▶ **EXERCISES**:
(a) In the linear regression lesson, what does geom_smooth add around the trendline by default?
(b) Carry on with the linear regression lesson from its final line.

▶ **TEXT SEGMENT**:

17 min read

Lesson 8.2 | Linear regression

Overview

To conduct a linear regression is to test for a linear relationship between two continuous variables: as one variable changes, does the other respond in a predictable manner? The linear model sorts how much of the change in the response variable can be attributed to change in the predictor variable relative to random noise.

When considering what drives patterns in a response variable, we are often interested in more than one predictor variable. Multiple regression is a solution for testing a single response variable against \(> 1\) predictor variables.

Generally speaking, there are at least two approaches that might motivate using multiple regression:

  • Comparing the relative importance of potentially explanatory variables
  • Considering the effect of a predictor variable within the context of another predictor variable

Objectives

  • Plot trendlines with geom_smooth
  • Learn to fit and interpret lm objects with continuous predictor variables, and \(> 1\) predictor variables
  • Fit multiple variables to a common scale using scale()
  • Calculate confidence intervals with confint() and plot with geom_errorbar
  • Include interaction terms in lm objects

Materials

Walking through the script

pacman::p_load(tidyverse) 

If you are continuing from Lesson 8.1 without restarting \({\bf\textsf{R}}\), your data should be all set. If not, prep the data just as we did before:

  mtcars <- mutate_at(mtcars, vars(cyl, am), 
                      as.factor) %>%
            mutate(am = recode(am, "0"="Automatic",   
                                   "1"="Manual"), 
                   am = factor(am, levels=c("Manual", 
                                            "Automatic")), 
                   lmpg = log(mpg)) %>% 
            rename(transmission = am)

Linear regression

Testing a continuous response variable against a continuous predictor variable is called linear regression.

To present linear model fits graphically, start with a scatterplot of the data…

sp_gg <- 
  ggplot(mtcars, aes(x=hp, y=mpg)) + theme_bw(14) +
    geom_point()

… and add a trendline with geom_smooth:

sp_gg + geom_smooth(method='lm', se=FALSE)

geom_smooth is powerful. It can fit a line for almost any statistical model one can make in \({\bf\textsf{R}}\). By default, the trendline is a curvy loess function, so we need to specify method='lm'; this actually sends geom_smooth off to calculate a linear regression using lm and then it plots these results, similar to how stat_functionchugs a function defined by fun= and parameterized with args=. Indeed, geom_smooth will pass any optional arguments to the function specified in method= via a similar args=list() construction.

By default, geom_smooth adds a 95% confidence interval around the trendline. Here’s a totally default call:

sp_gg + geom_smooth( )

I don’t know why the default is to add the shaded 95% confidence interval, but you should pretty much always turn it off with se = F. ¯\_(ツ)_/¯.

We use lm() to test for a linear relationship between the (log) response variable, lmpg, and the predictor variable, hp:

hp_lm <- lm(lmpg ~ hp, mtcars)

There are several options view the results of the linear model.

coef() returns just the \(\beta\) coefficients:

coef(hp_lm)

▶ **GIVEN DATA**:
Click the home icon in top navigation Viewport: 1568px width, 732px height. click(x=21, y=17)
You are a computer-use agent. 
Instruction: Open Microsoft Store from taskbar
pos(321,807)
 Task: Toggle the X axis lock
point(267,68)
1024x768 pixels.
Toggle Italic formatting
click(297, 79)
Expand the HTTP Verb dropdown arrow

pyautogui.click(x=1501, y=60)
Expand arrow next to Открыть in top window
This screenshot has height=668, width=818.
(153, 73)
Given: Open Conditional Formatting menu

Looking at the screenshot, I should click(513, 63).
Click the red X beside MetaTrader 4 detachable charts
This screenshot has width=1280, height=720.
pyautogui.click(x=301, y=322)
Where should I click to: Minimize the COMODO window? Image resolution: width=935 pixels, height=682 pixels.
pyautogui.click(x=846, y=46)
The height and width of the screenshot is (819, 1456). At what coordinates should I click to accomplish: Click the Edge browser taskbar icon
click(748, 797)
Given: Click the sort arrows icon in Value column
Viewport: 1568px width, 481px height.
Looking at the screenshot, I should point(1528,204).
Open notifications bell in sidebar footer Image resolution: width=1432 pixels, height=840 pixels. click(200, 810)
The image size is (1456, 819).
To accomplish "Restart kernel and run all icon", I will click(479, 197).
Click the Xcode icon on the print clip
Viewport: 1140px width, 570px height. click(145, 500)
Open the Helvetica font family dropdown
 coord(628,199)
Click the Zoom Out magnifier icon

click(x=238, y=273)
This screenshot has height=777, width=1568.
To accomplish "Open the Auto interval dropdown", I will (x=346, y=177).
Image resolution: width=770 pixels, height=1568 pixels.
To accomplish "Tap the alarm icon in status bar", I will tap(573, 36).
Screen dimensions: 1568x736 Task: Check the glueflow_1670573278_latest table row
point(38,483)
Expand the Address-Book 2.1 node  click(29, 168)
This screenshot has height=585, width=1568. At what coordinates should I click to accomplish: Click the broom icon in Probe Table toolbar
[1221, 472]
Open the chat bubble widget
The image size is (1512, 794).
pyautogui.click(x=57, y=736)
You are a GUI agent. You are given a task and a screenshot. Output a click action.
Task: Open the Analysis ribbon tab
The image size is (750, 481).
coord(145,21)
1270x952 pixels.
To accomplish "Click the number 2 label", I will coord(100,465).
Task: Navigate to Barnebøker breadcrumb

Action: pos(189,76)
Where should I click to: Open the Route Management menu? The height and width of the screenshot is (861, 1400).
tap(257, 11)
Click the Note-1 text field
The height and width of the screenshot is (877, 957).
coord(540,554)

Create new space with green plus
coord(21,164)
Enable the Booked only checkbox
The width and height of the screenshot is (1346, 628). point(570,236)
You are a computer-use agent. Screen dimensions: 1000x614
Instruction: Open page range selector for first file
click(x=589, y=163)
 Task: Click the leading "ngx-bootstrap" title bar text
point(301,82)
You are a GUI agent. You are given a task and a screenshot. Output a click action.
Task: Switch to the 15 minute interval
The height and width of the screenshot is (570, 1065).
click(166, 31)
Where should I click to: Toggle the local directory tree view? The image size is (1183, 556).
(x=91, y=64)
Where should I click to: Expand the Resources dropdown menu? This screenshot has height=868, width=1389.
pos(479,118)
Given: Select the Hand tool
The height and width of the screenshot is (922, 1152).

▶ **ANSWERS FOR THE TASKS**:
(a) A shaded 95% confidence interval.

(b)
##  (Intercept)           hp 
##  3.460466874 -0.003428734

summary() returns the full model results, including both the results of the linear model, goodness-of-fit statistics (\(R^2\)), and an \(F\) test. One can focus on the linear model results, stored in the coefficients matrix:

summary(hp_lm)$coefficients
##                 Estimate   Std. Error   t value     Pr(>|t|)
## (Intercept)  3.460466874 0.0785838302 44.035355 8.047220e-29
## hp          -0.003428734 0.0004866904 -7.045001 7.853353e-08

If one is interested in the \(F\) test, one can call anova() to get the full ANOVA table:

anova(hp_lm)
## Analysis of Variance Table
## 
## Response: lmpg
##           Df Sum Sq Mean Sq F value    Pr(>F)    
## hp         1 1.7132 1.71320  49.632 7.853e-08 ***
## Residuals 30 1.0355 0.03452                      
## ---
## Signif. codes:  0 '***' 0.001 '**' 0.01 '*' 0.05 '.' 0.1 ' ' 1

Note that although the \(P\) values are the same, these tables perform different calculations. The \(t\) statistic is the ratio of the \(\beta\) coefficient to the error associated with the estimate, or

\(t = -6.74 = \frac{-0.0682282}{0.010119}\)

It maintains the sign of the \(\beta\) estimate because the \(t\) distribution is two-sided.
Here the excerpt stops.